This section describes the features supported by the Oculus Audio SDK.
This section describes supported features.
Spatialization is the process of transforming monophonic sound sources to make them sound as though they originate from a specific desired direction. The Oculus Audio SDK uses head-related transfer functions (HRTFs) to provide audio spatialization through the C/C++ SDK and plugins.
Sound sources in close proximity to a listener's head have properties that make some aspects of their spatialization independent of their distance. Our near-field rendering automatically approximates the effects of acoustic diffraction to create a more realistic representation of audio sources closer than 1 meter.
HRTFs provide strong directional cues, but without room effects, they often sound dry and lifeless. Some environmental cues (for example, early reflections and late reverberation) are also important in providing strong cues about the distance to a sound source.
The Audio SDK supports early reflections and late reverberations using a simple 'shoebox model,' consisting of a virtual room centered around the listener's head, with four parallel walls, a floor, and a ceiling at varying distances, each with its own distinct reflection coefficient.

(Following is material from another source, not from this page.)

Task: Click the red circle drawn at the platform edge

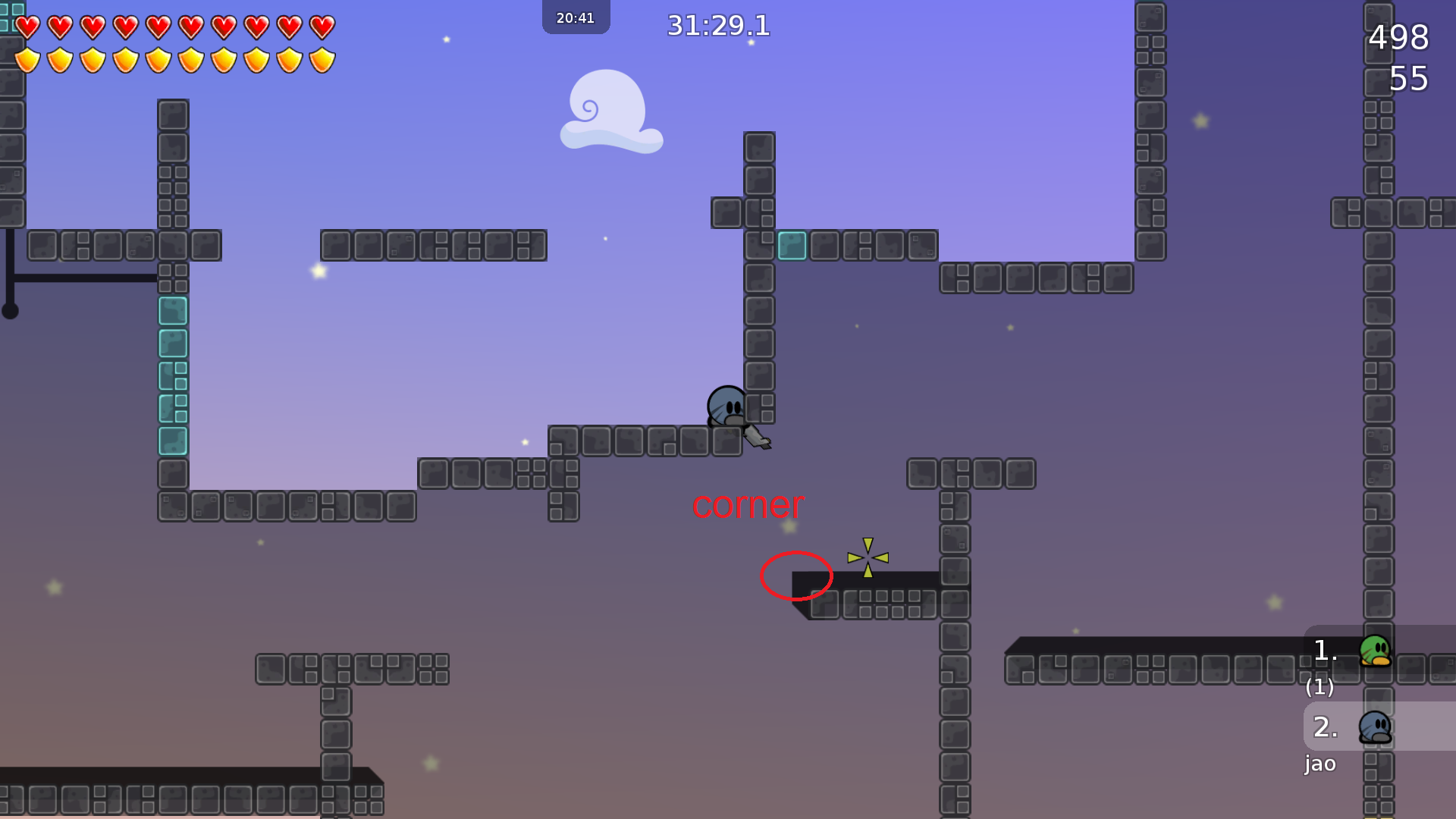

Ambisonics is a multichannel audio format that represents a 3D sound field. It can be thought of as a skybox for audio with the listener at the center. It is a computationally- efficient way to play a pre-rendered or live-recorded scene. The trade-off is that ambisonic sounds offer less spatial clarity and display more smearing than point-source HRTF-processed point source sounds. We recommend using ambisonics for non-diegetic sounds, such as like music and ambiance.

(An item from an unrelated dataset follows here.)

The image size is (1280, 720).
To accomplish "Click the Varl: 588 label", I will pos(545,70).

Oculus has developed a novel method for the binaural rendering of ambisonics based on spherical harmonics that reduces the smearing, has better frequency response, and produces better externalization compared with the common virtual speaker- based methods. The Audio SDK supports first-order ambisonics in the AmbiX (ACN/SN3D) format.

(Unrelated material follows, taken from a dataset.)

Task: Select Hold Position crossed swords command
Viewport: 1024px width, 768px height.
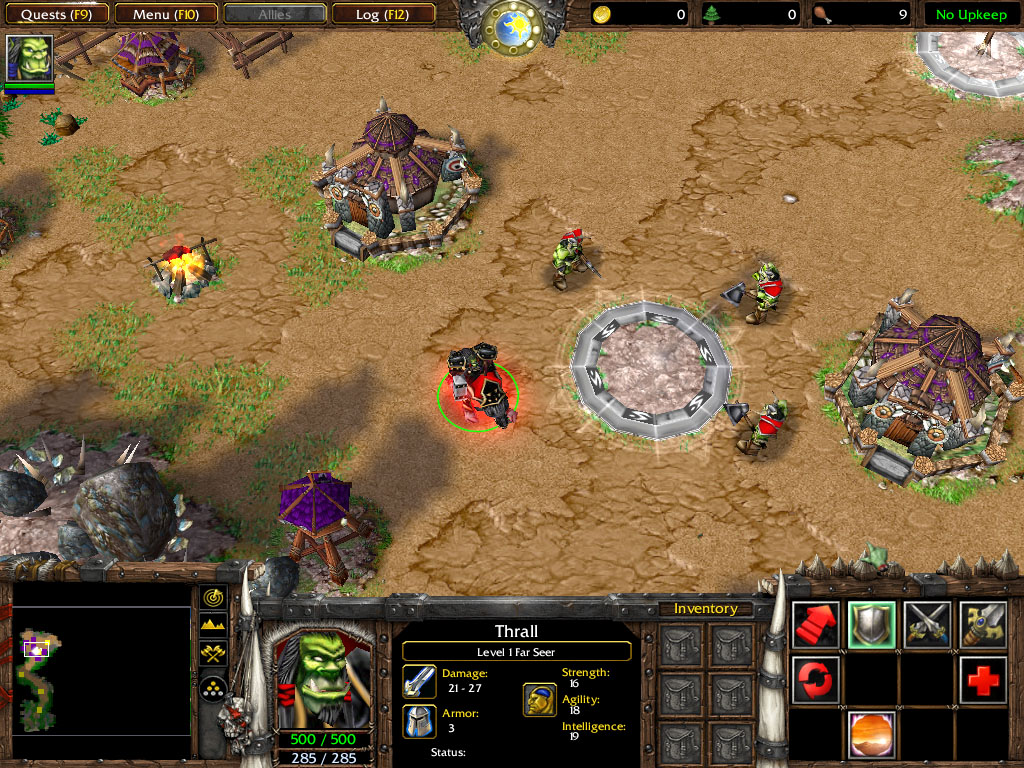Action: point(927,625)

Oculus offers an Ambisonics Starter Pack as a convenience for developers (available on our Download page). It includes several AmbiX WAV files licensed for use under Creative Commons. The files represent ambient soundscapes, including parks, natural environments with running water, indoor ventilation, rain, urban ambient sounds, and driving noises.
There are other aspects of a high quality audio experience, however these are often more appropriately implemented by the application programmer or a higher level engine.
Sounds interact with a user's environment in many ways. Objects and walls may obstruct, reflect, or propagate a sound through the virtual world. The Oculus SDK only supports direct reflections and does not factor in the virtual world geometry. This problem needs to be solved at a higher level than the Oculus Audio SDK due to the requirements of scanning and referencing world geometry.
The Doppler effect is the perceived change in pitch that occurs when a sound source is moving at a rapid rate towards or away from a listener, such as the pitch change that is perceived when a car whooshes by. It is often emulated in middleware with a simple change in playback rate by the sound engine.
Effects such as equalization, distortion, flanging, and so on can be used to great effect in a virtual reality experience. For example, a low pass filter can emulate the sound of swimming underwater, where high frequencies lose energy much faster than in air, distortion may be used to simulate disorientation, a narrow bandpass equalizer can give a 'radio' effect on sound sources, and so on.
The Oculus Audio SDK does not provide these effects. Typically, these would be applied by a higher level middleware package either before or after the Audio SDK, depending on the desired outcome. For example, a low-pass filter might be applied to the master stereo buffers to simulate swimming underwater, but a distortion effect may be applied pre-spatialization for a broken radio effect in a game.
The Oculus Audio SDK supports monophonic point sources. When a sound is specified, it is assumed that the waveform data represents the sound as audible to the listener. It is up to the caller to attenuate the incoming sound to reflect speaker directional attenuation (e.g. someone speaking while facing away from the listener) and area sources such as waterfalls or rivers.